Numbers and history tell the story.
Combine the total NCAA Tournament experience of the players on the men’s basketball team and the math is pretty simple: two players, two games, 10 minutes played and zero points scored.
Perform the same calculation for GW’s second-round opponent – the Memphis Tigers – and the numbers get more lopsided: six players, 11 appearances, 17 games, 416 minutes played and 138 points scored.
They’re telling numbers, highlighting the clear inexperience that GW players have with the expectations, flashbulbs and national spotlight of March Madness.
“I know nerves aren’t a factor for me, but it’ll probably be a factor for the young guys that haven’t been there,” said transfer guard Maurice Creek, who played in the 2013 tournament for an Indiana team that went to the Sweet Sixteen. “It’s a totally different ballgame when you’re in the tournament compared to a regular season game.”
Fortunately for Creek and forward Isaiah Armwood – who also had a brief stint in the NCAA tournament, playing for Villanova in 2011 – they won’t have to shoulder the transition into the tournament alone.
A look into the GW coaching staff’s NCAA tournament history is impressive: 11 NCAA tournament appearances as both players and coaches.
“It does help to have them there because they know what it’s all about,” Creek said. “When the time comes, they will speak and say, ‘You know, these games really do count, these are the ones we worked for.’”
Head coach Mike Lonergan, in his third year with GW, led Vermont to an NCAA tournament appearance in 2010. The Catamounts, a No. 16 seed, were bounced by No. 1 Syracuse that year.
Even before the start of the Atlantic 10 tournament, Lonergan said he began advising his players about the exhilaration and fatigue to expect in the coming weeks.
“I told these guys, ‘You’ve worked really hard to get this point,’” Lonergan said. “March Madness is the best time of the year for me, I love it, so you might as well enjoy this and take advantage of the opportunity.
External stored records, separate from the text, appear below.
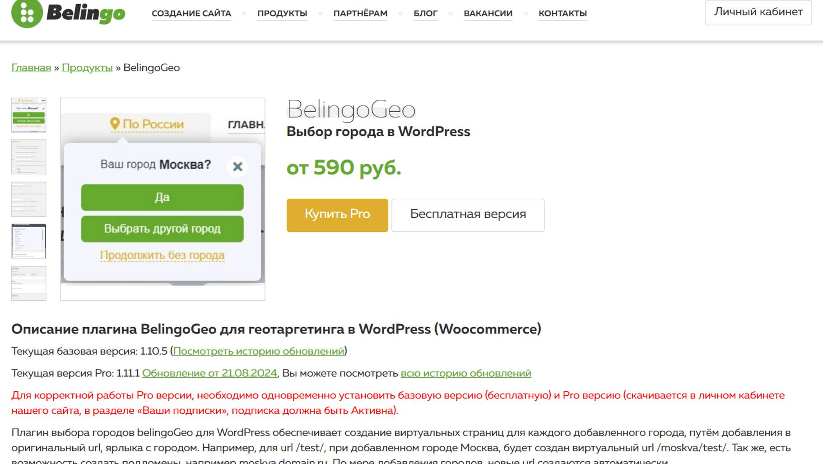Image resolution: width=823 pixels, height=464 pixels.
Task: Follow the Главная breadcrumb link
Action: click(31, 68)
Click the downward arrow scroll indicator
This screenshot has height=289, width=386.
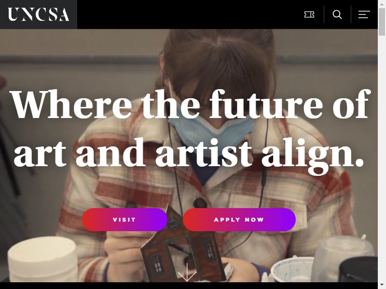click(187, 272)
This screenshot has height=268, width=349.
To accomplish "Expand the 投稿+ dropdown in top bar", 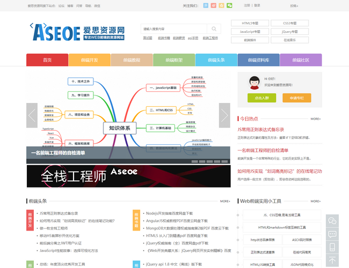I will (x=294, y=6).
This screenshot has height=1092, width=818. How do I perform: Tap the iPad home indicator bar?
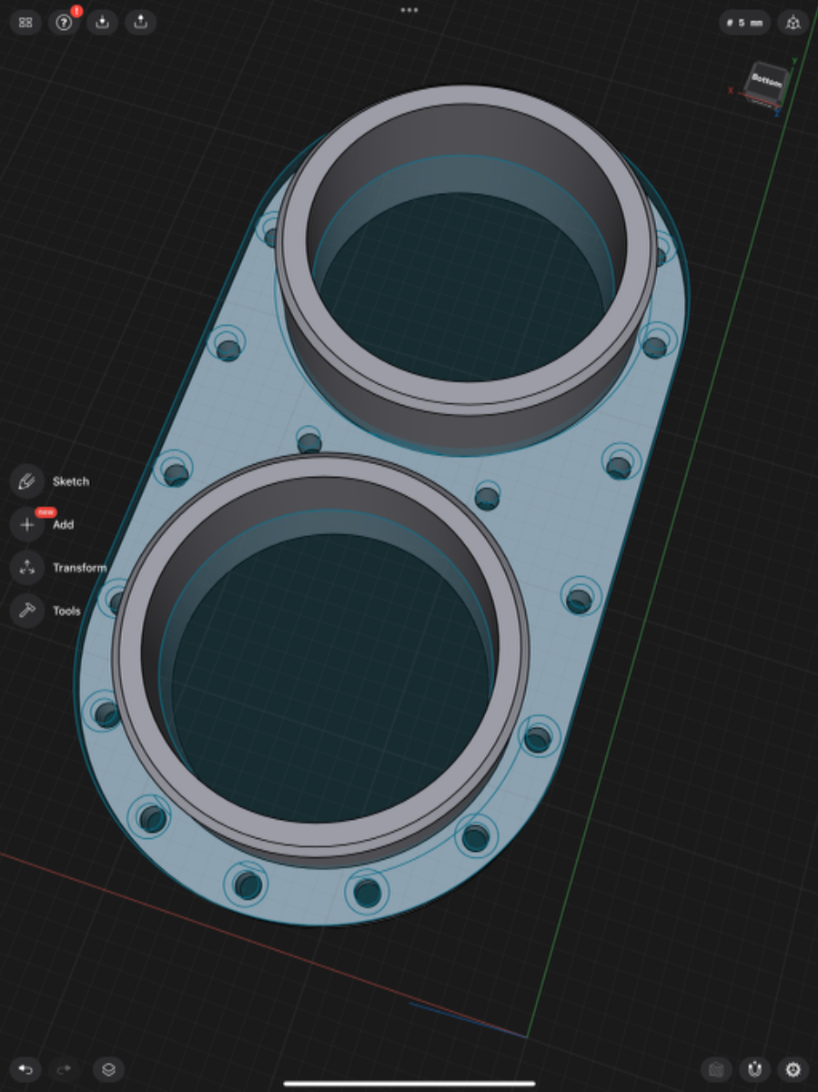click(409, 1083)
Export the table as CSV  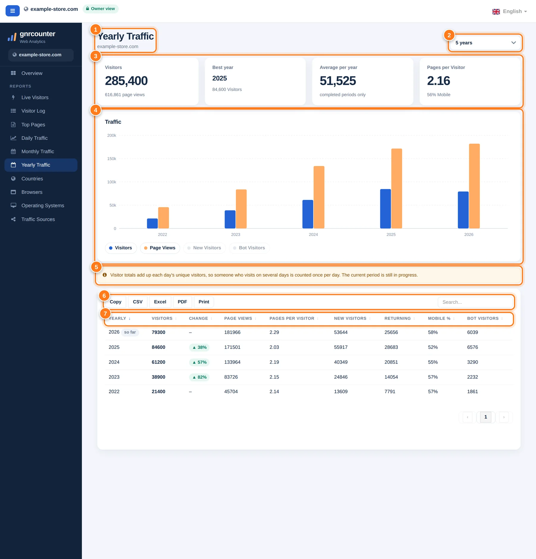(x=138, y=302)
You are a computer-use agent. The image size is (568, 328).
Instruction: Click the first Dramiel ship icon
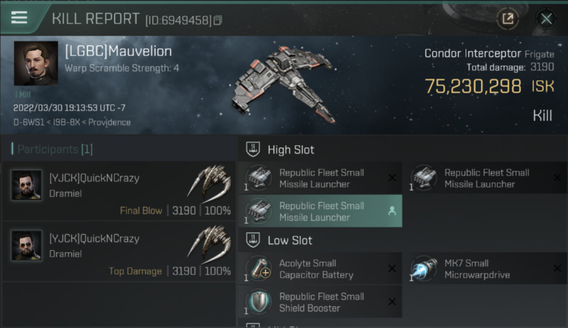click(210, 181)

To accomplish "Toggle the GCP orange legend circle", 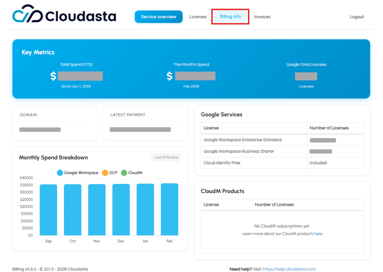I will 105,173.
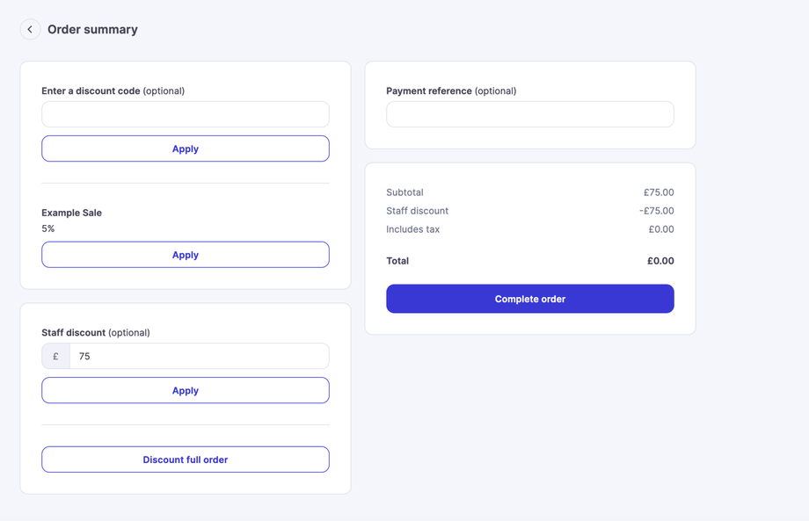Click the staff discount amount field
Screen dimensions: 809x521
(199, 356)
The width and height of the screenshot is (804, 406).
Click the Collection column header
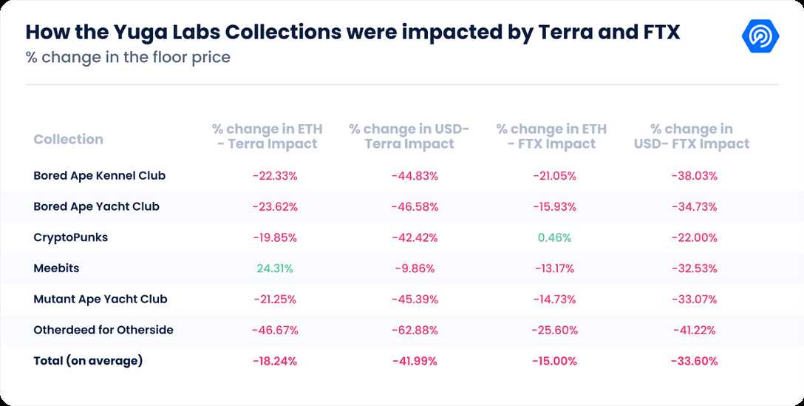pyautogui.click(x=68, y=139)
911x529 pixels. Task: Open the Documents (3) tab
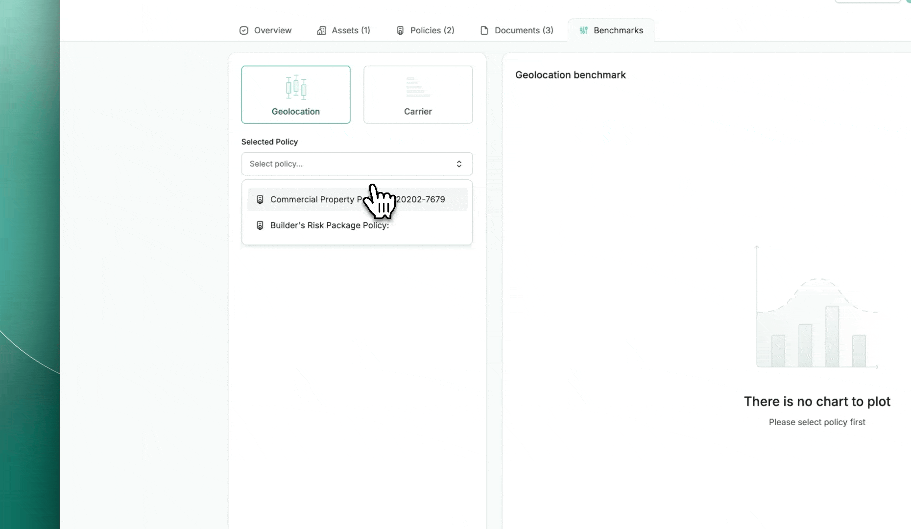tap(524, 30)
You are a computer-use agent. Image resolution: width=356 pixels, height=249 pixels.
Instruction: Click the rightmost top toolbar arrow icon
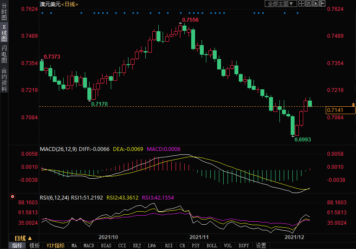(321, 3)
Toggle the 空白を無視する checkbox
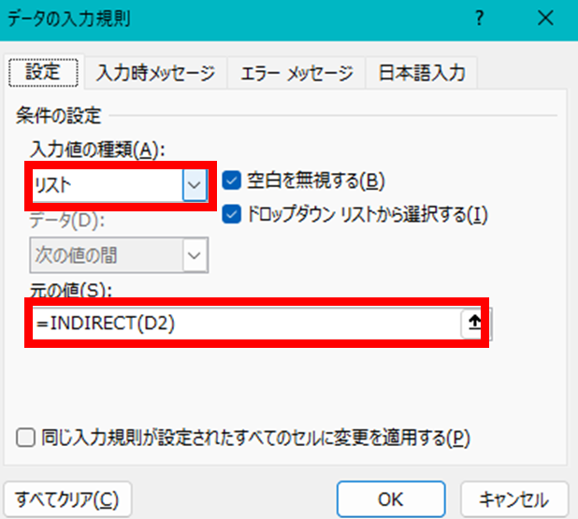 click(231, 180)
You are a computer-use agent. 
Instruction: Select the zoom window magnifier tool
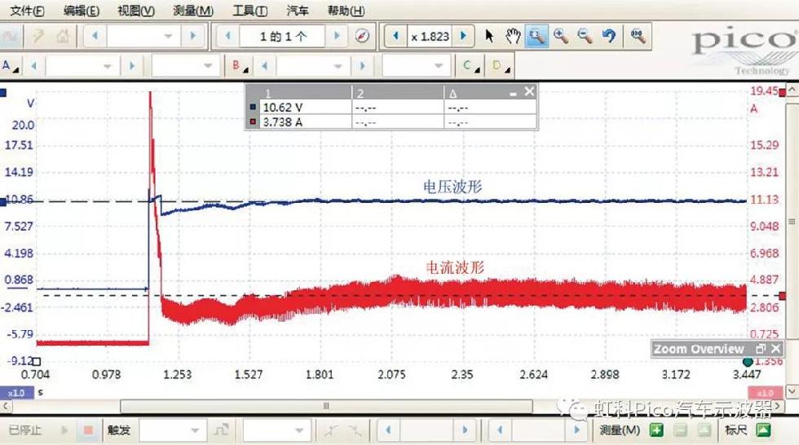pos(536,36)
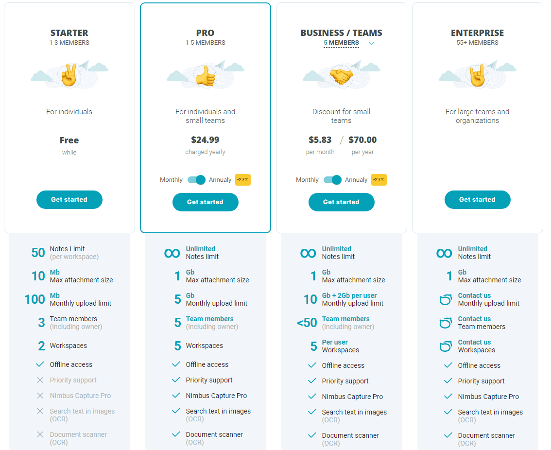This screenshot has height=450, width=551.
Task: Open Contact us link for Enterprise Workspaces
Action: [x=474, y=342]
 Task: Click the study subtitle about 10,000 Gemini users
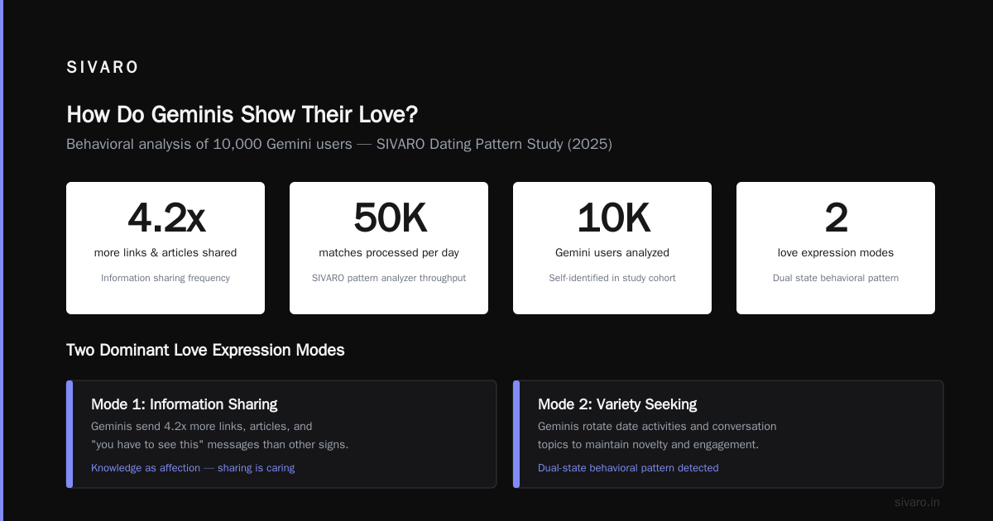tap(339, 144)
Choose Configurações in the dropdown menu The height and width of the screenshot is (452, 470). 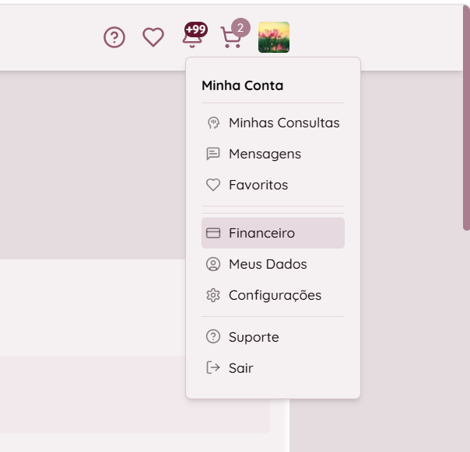click(275, 295)
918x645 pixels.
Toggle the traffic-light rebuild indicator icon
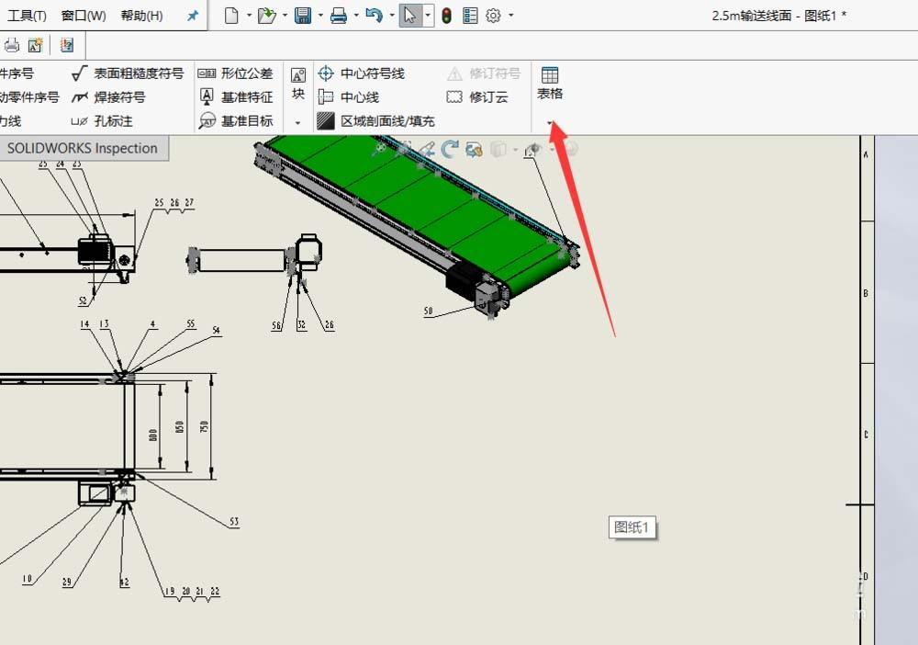pos(445,15)
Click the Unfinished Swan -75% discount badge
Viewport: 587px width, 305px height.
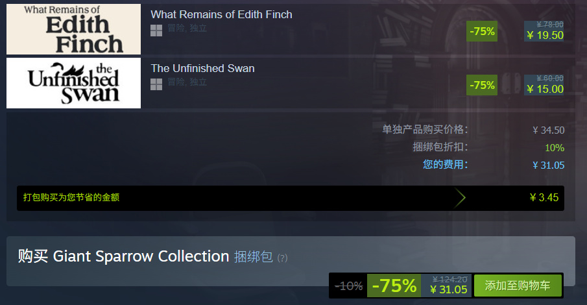point(482,85)
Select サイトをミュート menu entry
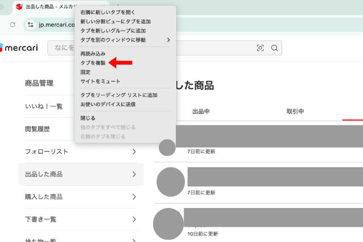 pyautogui.click(x=100, y=82)
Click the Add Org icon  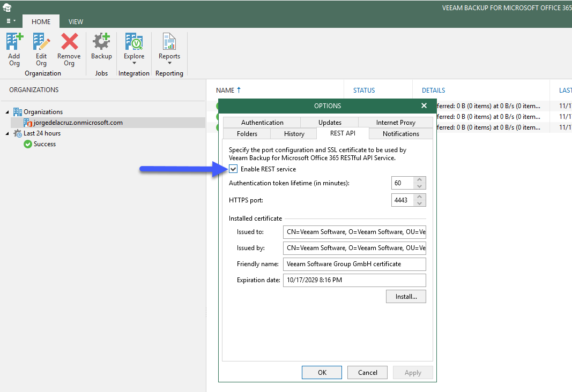pos(14,41)
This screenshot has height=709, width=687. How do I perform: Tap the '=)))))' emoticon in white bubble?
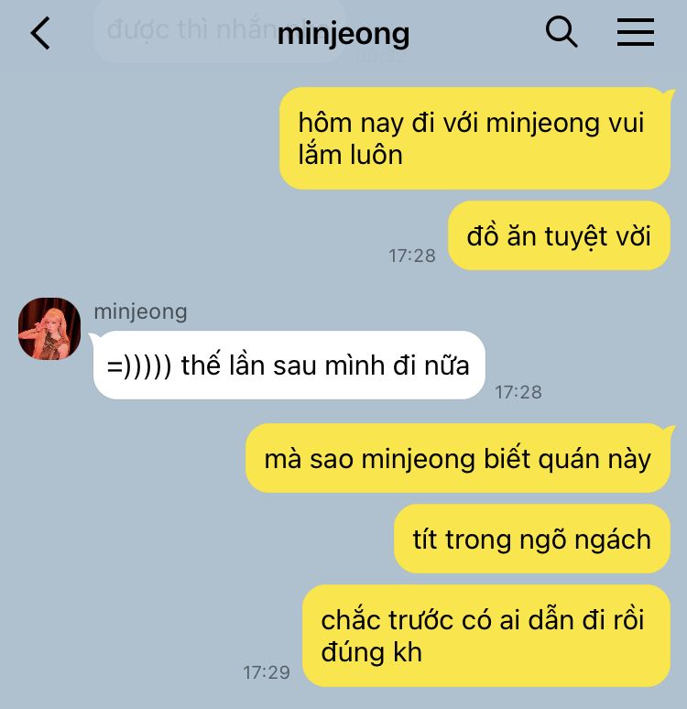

There’s no given that you get back to this position – making the tournament. No matter how good you think you’ll be in the future, there’s luck involved, and injuries.”
Associate head coach Hajj Turner traveled to two different tournament sites as a member of the Louisville Cardinals in 1999 and 2000. Assistant coach Maurice Joseph made three appearances in the NCAA tournament as a player, twice at Michigan State under renowned head coach Tom Izzo in 2006 and 2007, and a third at Vermont playing for Lonergan in 2010.
GW special advisor John Fitzpatrick, who joined the coaching staff at the start of this season, has gone to five NCAA tournaments as a coach for Ball State, Fordham and Navy. As an assistant coach for Navy in 1986, the Midshipmen made it all the way to the Elite Eight.
Armwood said that Joseph has already helped the players focus, as they often turn to the youngest member of the coaching staff with questions on and off the floor. The biggest piece of advice: Don’t fall victim to nerves.
“’You’ve got to have fun, you’ve got to have fun,’” Armwood said Joseph advised him. “If you’re just out there timid, you won’t get much done, but if you go out there and have fun with your teammates, everything will fall into place. You just play hard.”